Free energy in Allen-Cahn PDE I am a mathematician and I am taking a mathematical physics course. In the part of reaction-diffusion equations, there is something that I do not understand. I have been defined the Allen-Cahn equation as $$u_t=u_{xx}+u-u^3.$$ Then the professor wrote the equation as $$u_t=u_{xx}-W'(u),$$ where $$W(u)=1/4-u^2/2+u^4/4.$$ The free energy was defined as
$$ H[u]=\int_\Omega \left(\frac12 u_x^2+W(u)\right)\,\mathrm{d}x. $$
I do not understand what this free energy tries to model. I read on Wikipedia that the part $1/2\int_\Omega u_x^2\,\mathrm{d}x$ is called Dirichlet energy, but I cannot find any physical interpretation of this. Could you provide any simple explanation of $H[u]$ for a theoretical mathematician?

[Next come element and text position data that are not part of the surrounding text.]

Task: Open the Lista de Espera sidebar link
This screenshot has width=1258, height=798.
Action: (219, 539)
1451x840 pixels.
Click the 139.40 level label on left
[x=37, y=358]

 A: $H$ is like a potential and the system will always "roll" to smaller values of $H$ (unlike in Hamiltonian mechanics but much rather as in "gradient flows"), i.e. $H$ is a Lyapunov function of the Allen-Cahn dynamics: it decreases in time unless a stationary condition is reached. In this case, the time-evolution will try to smoothen inhomogeneities (i.e. decrease $(\partial_x u)^2$) and there will be an attraction towards the values $u=\pm 1$ (since those are the minima of $W$). Depending on the initial conditions, a minimum of $H$ may or may not be reached (If the initial data are e.g. $u(t=0,x\geq0)=1=-u(t=0,x<0)$, then the resulting solution can not reach a minimum of $H$. 

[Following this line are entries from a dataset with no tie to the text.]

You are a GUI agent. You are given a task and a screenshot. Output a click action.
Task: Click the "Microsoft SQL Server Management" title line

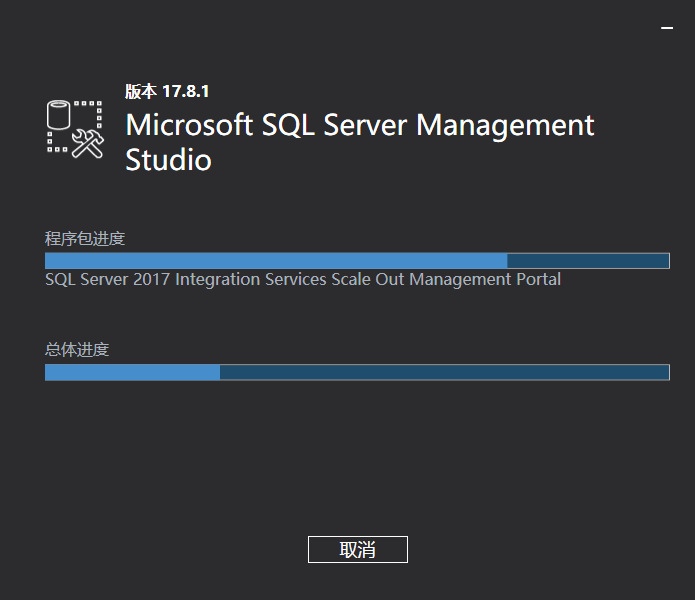pyautogui.click(x=359, y=126)
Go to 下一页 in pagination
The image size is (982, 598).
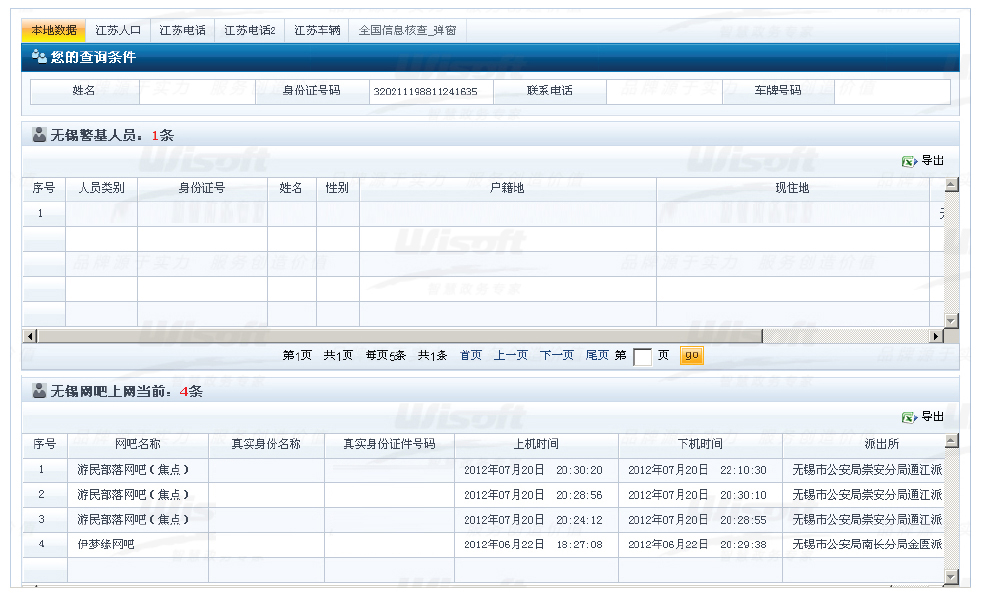556,355
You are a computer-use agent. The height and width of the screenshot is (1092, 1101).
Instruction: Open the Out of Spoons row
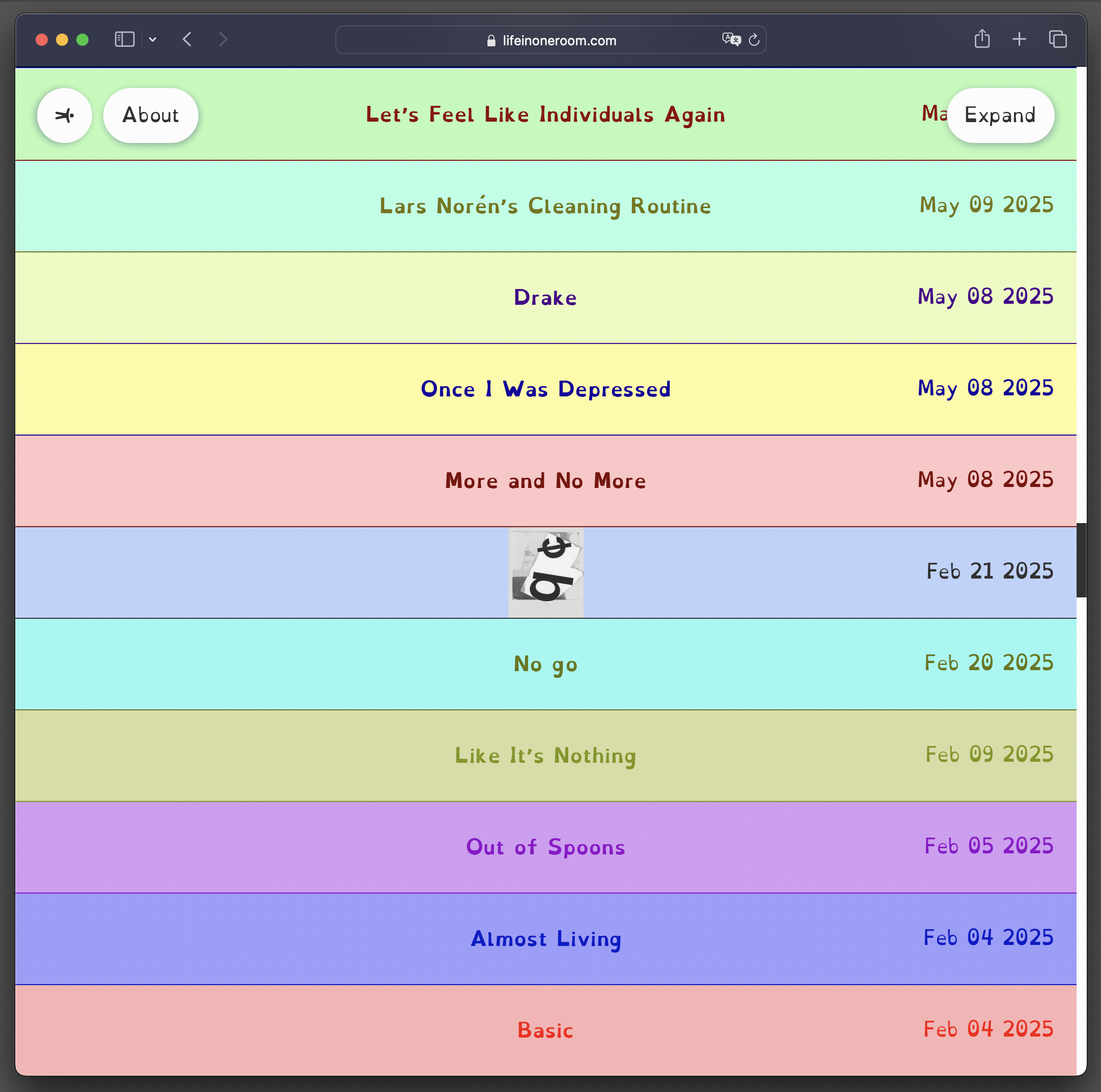pos(545,847)
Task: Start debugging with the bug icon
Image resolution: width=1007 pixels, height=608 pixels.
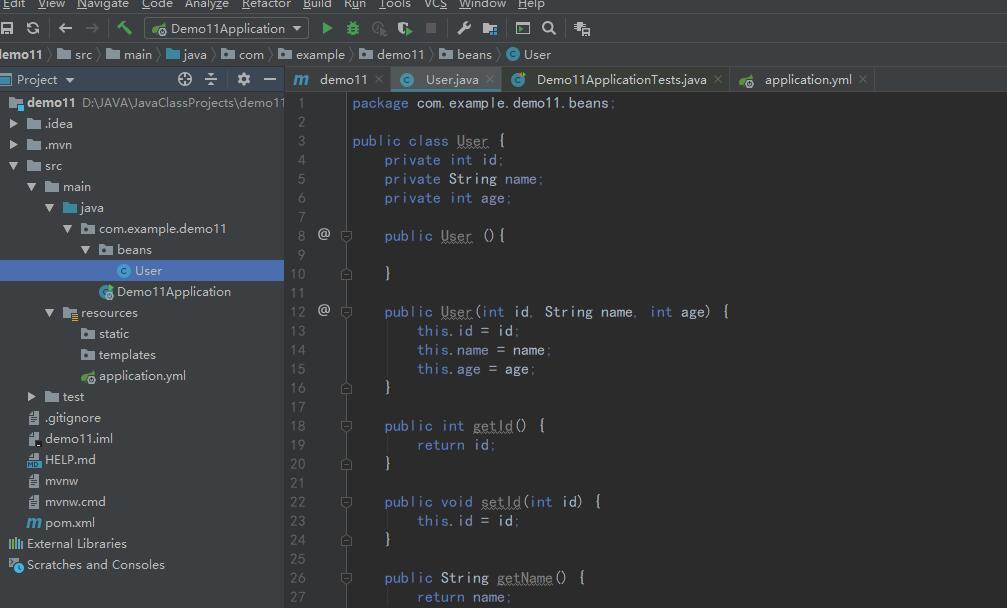Action: point(352,29)
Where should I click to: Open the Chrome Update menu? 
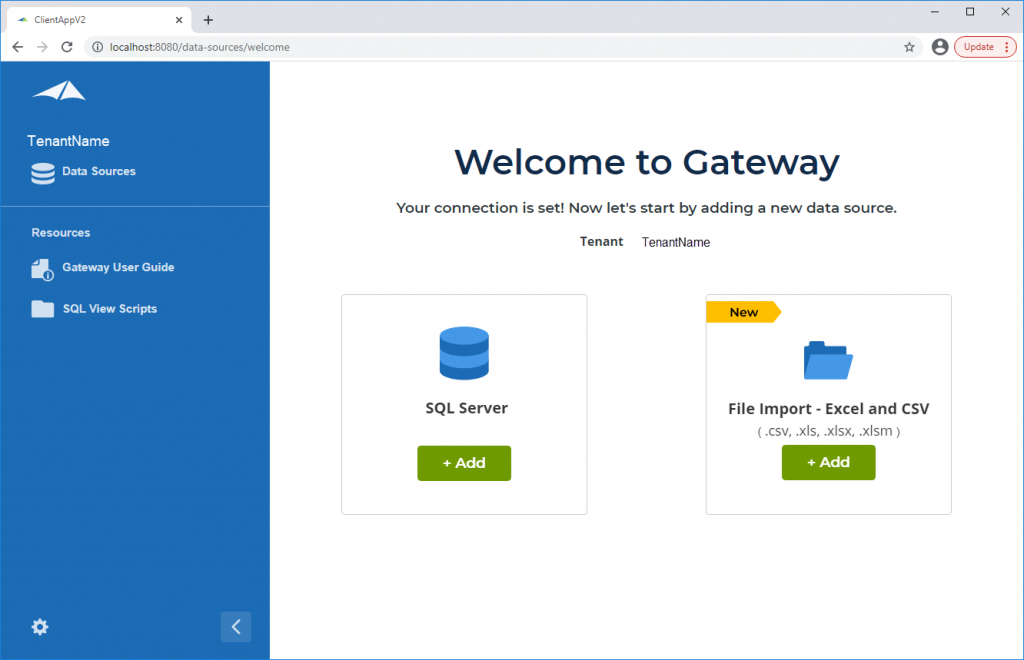click(x=985, y=47)
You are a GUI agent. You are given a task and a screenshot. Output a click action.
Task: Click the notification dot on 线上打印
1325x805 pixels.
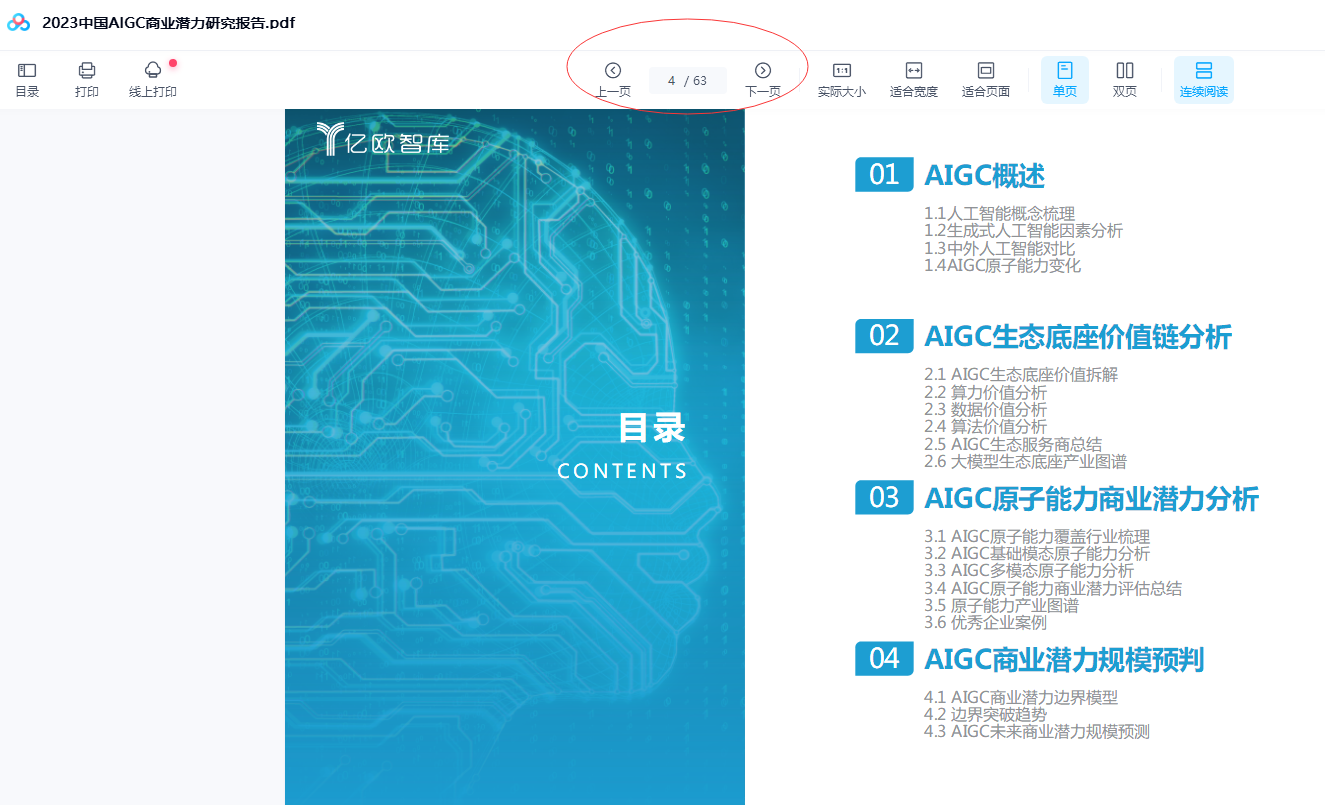click(x=172, y=63)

A free energy is typically not simply a Lyapunov function. We understand it as a kind of Boltzmann entropy (say there is an underlying microscopic dynamics with a local detailed balance property which reduces to Allen-Cahn for macroscopic densities): the free energy counts the number of microstates that are in agreement with the observed macroscopic density profile.